Purpose of the Study:

  • To evaluate the predictive performance of five machine learning models (LR, DT, RF, XGBoost, SVR) for Air Quality Index (AQI) forecasting.
  • To identify the most influential features for AQI prediction.
  • To develop an interpretable and reproducible ML framework for air quality management.

Main Methods:

  • Utilized the UCI ML Repository's Air Quality dataset, performing pre-processing, feature engineering, and chronological splitting.
  • Trained and rigorously tuned five ML models: Linear Regression (LR), Decision Tree (DT), Random Forest (RF), Extreme Gradient Boosting (XGBoost), and Support Vector Regression (SVR).
  • Assessed model performance using RMSE, MAE, and R2, with statistical significance confirmed via bootstrap confidence intervals and t-tests. Employed SHAP for interpretability.

Main Results:

  • Ensemble models, specifically Random Forest and XGBoost, demonstrated superior performance in AQI forecasting.

Information shown:
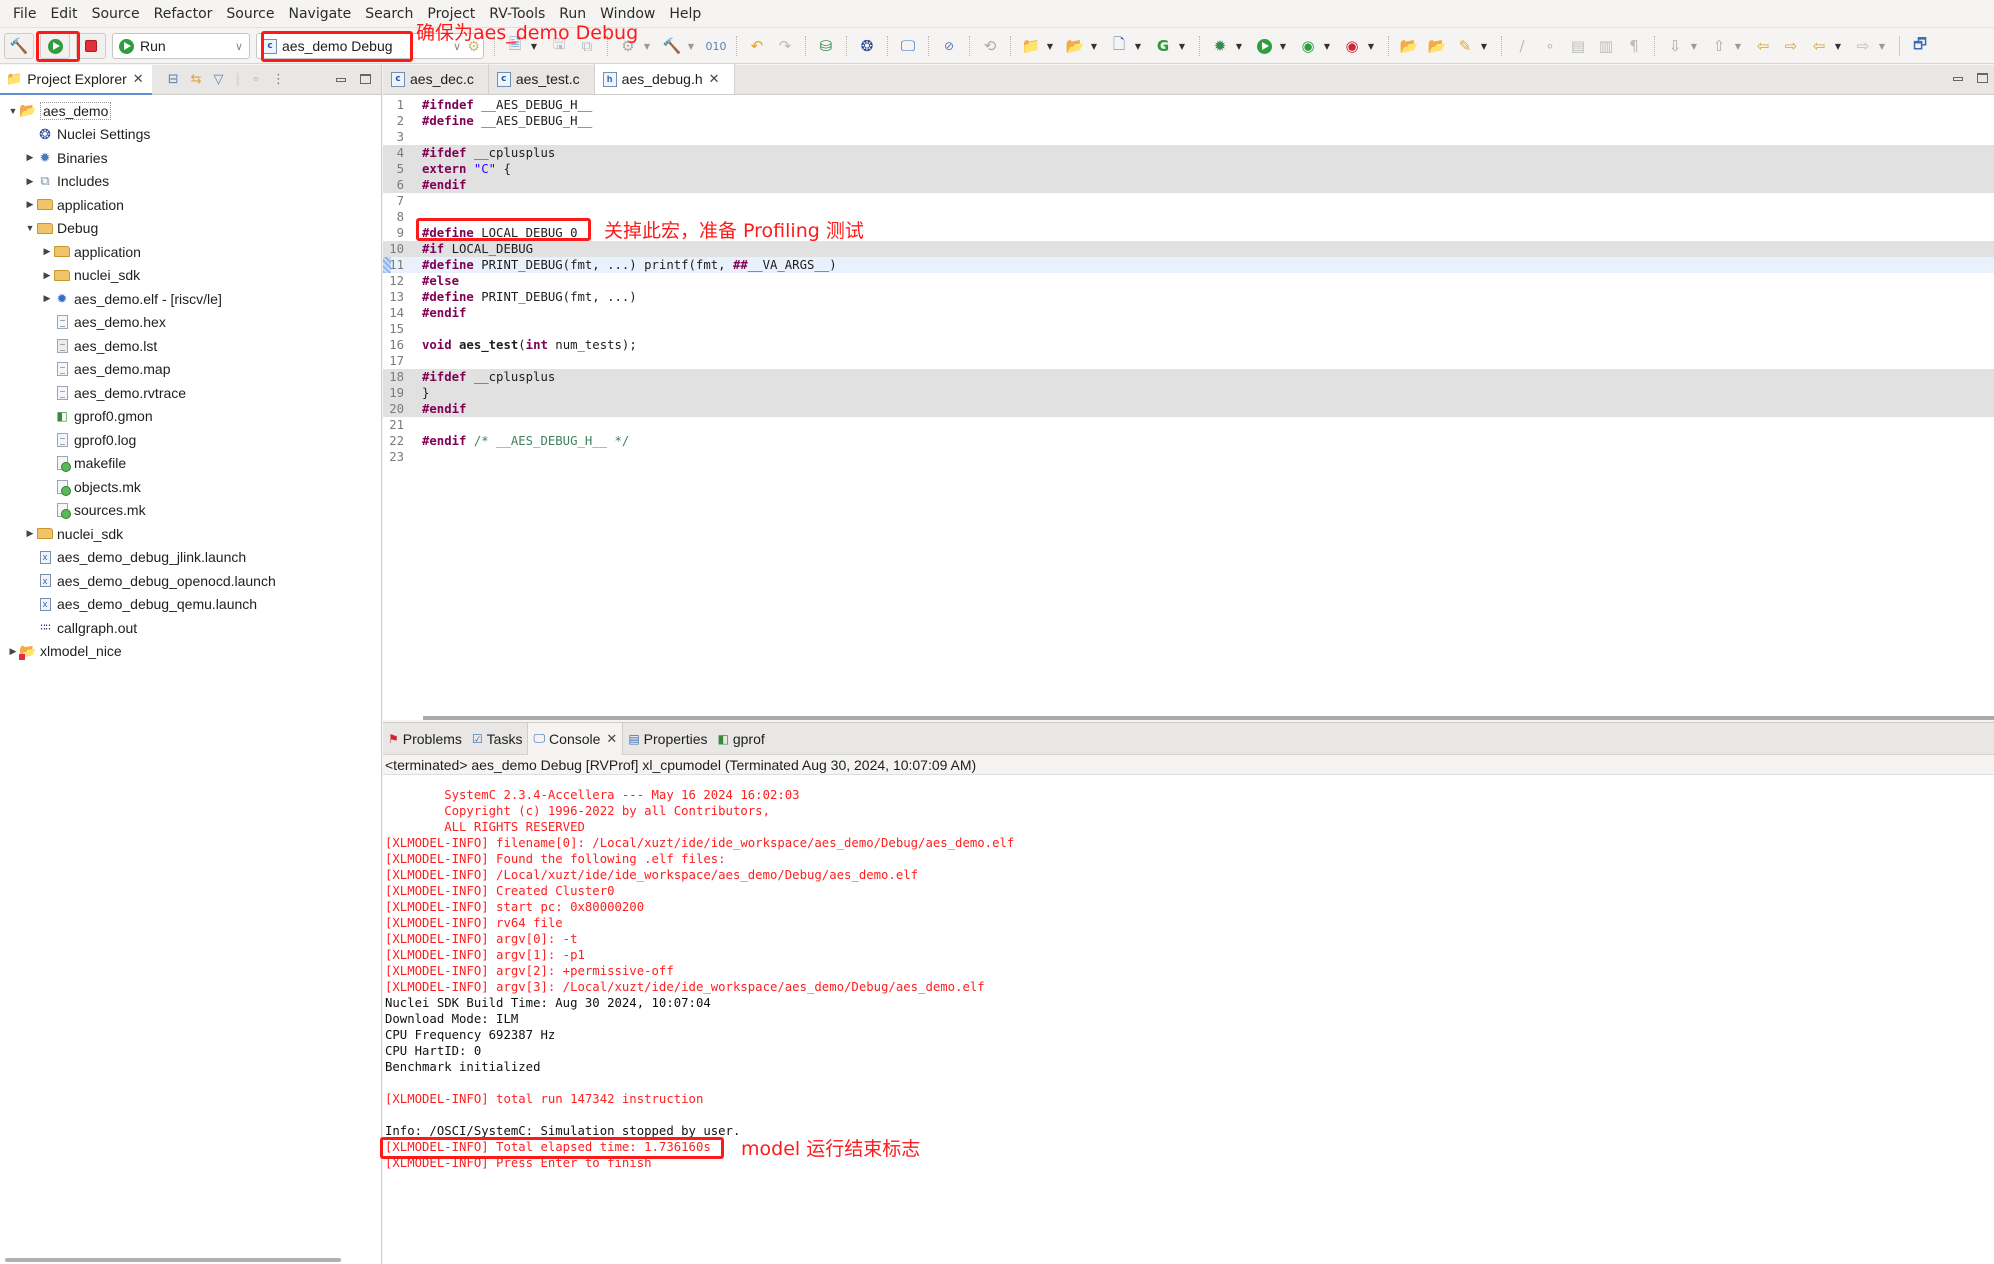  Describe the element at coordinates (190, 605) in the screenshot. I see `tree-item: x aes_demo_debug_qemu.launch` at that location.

---

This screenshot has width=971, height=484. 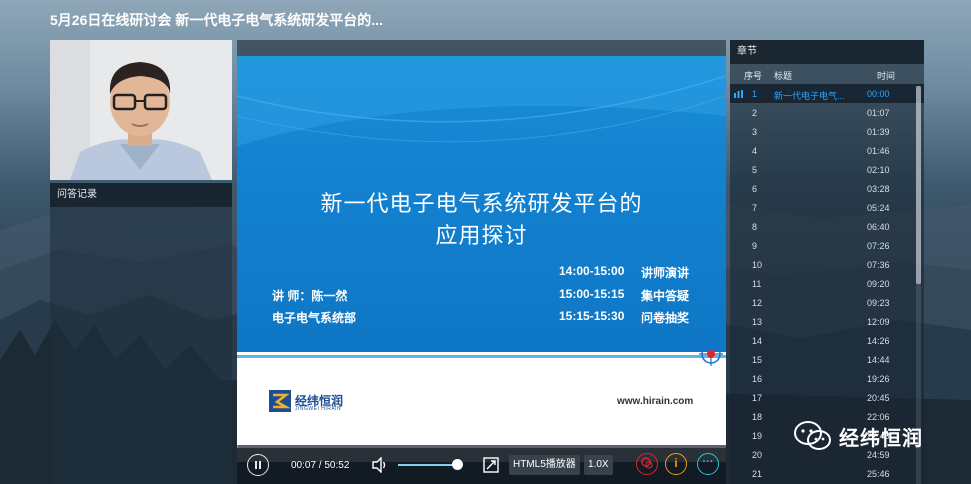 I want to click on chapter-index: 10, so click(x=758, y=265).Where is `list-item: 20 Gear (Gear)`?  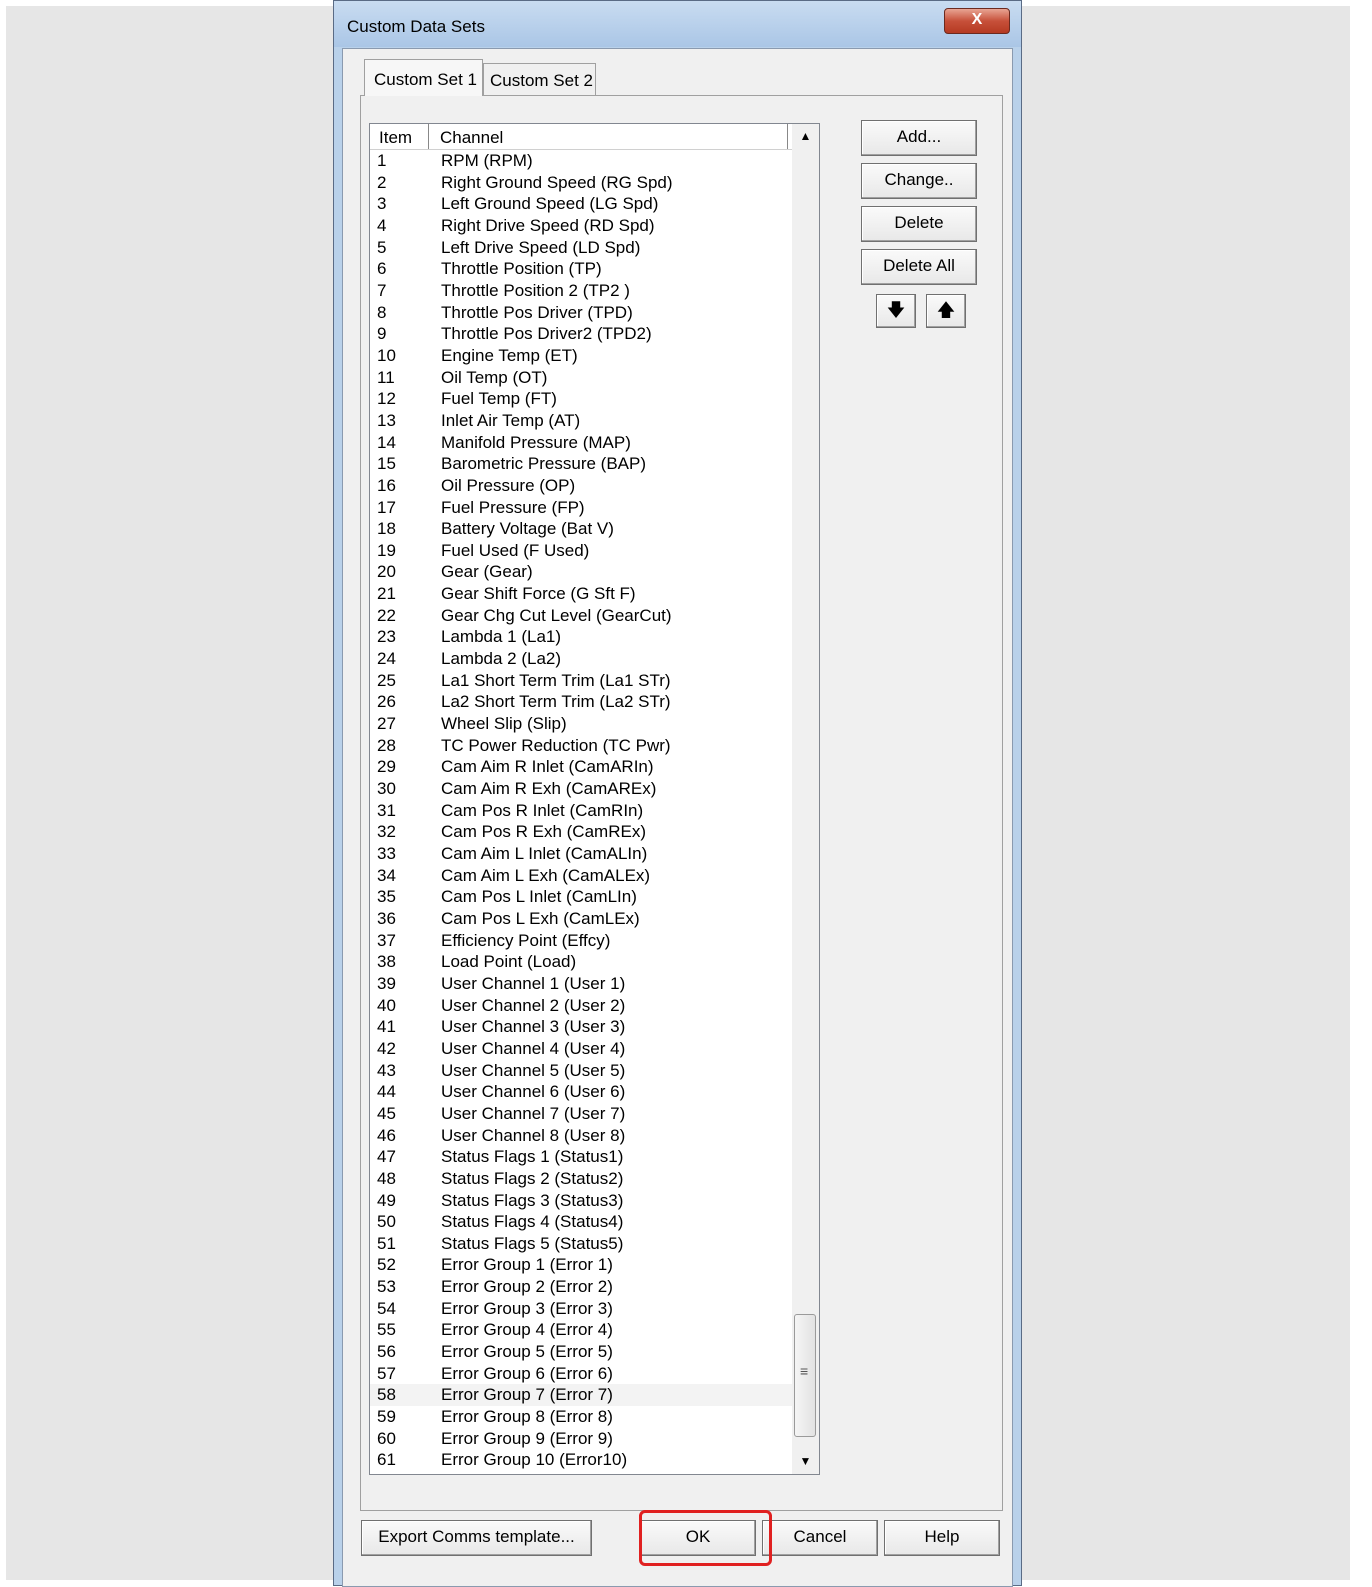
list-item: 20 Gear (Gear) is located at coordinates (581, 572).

...

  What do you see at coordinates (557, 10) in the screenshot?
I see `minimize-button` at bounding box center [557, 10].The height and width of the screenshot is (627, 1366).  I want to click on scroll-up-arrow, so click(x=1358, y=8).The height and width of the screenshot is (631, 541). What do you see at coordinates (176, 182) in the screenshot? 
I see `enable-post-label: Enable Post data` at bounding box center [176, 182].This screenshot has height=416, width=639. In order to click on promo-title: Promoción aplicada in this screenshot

Exercise aim: Please extend the summary of the air quality forecasting study, picking up after its last sentence. The listing comes from a separate source.

Response area:
  • Random Forest achieved the lowest Root Mean Squared Error (RMSE) of 12.48 and Mean Absolute Error (MAE) of 9.35.
  • XGBoost yielded the highest coefficient of determination (R2) of 0.89. NOx, PM2.5, and CO were identified as key predictors.

Conclusions:

  • Interpretable machine learning models provide a reproducible and efficient framework for AQI forecasting.
  • The study underscores the value of benchmark datasets for validating ML methodologies in environmental science.
  • Findings support the application of ML for smart city air quality management and public health policy development.